What you need to do
With the pictures removed, retype the lines from the one holding "Viewport: 1000px width, 508px height." through the end of the records, exactly as written.

··· Extracted information

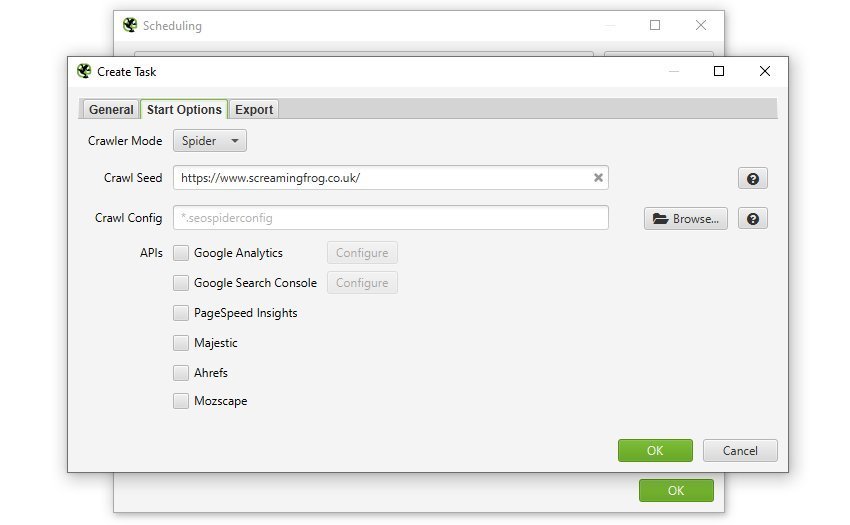Switch to the General tab
This screenshot has height=525, width=850.
tap(110, 110)
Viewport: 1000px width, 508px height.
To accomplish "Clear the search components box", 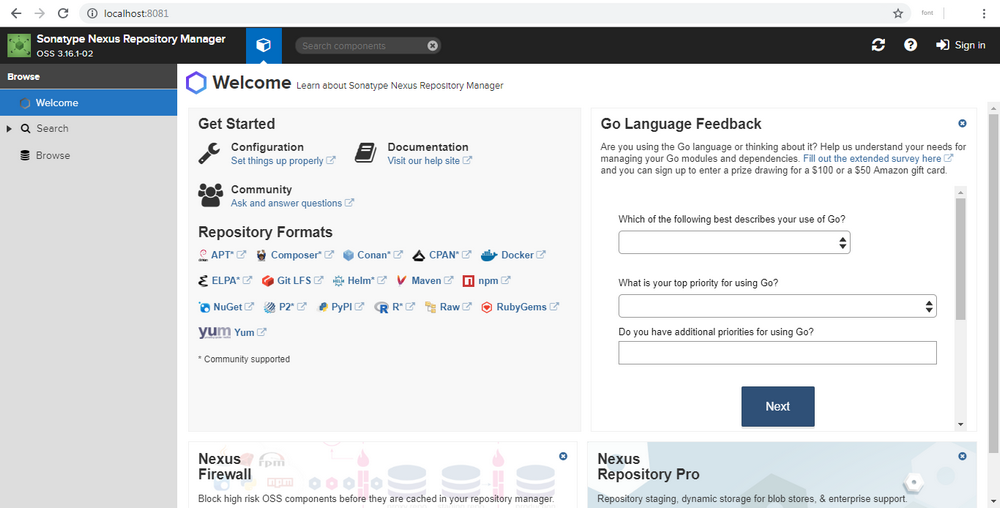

······

Response box
Viewport: 1000px width, 508px height.
To accomplish "Clear the search components box", 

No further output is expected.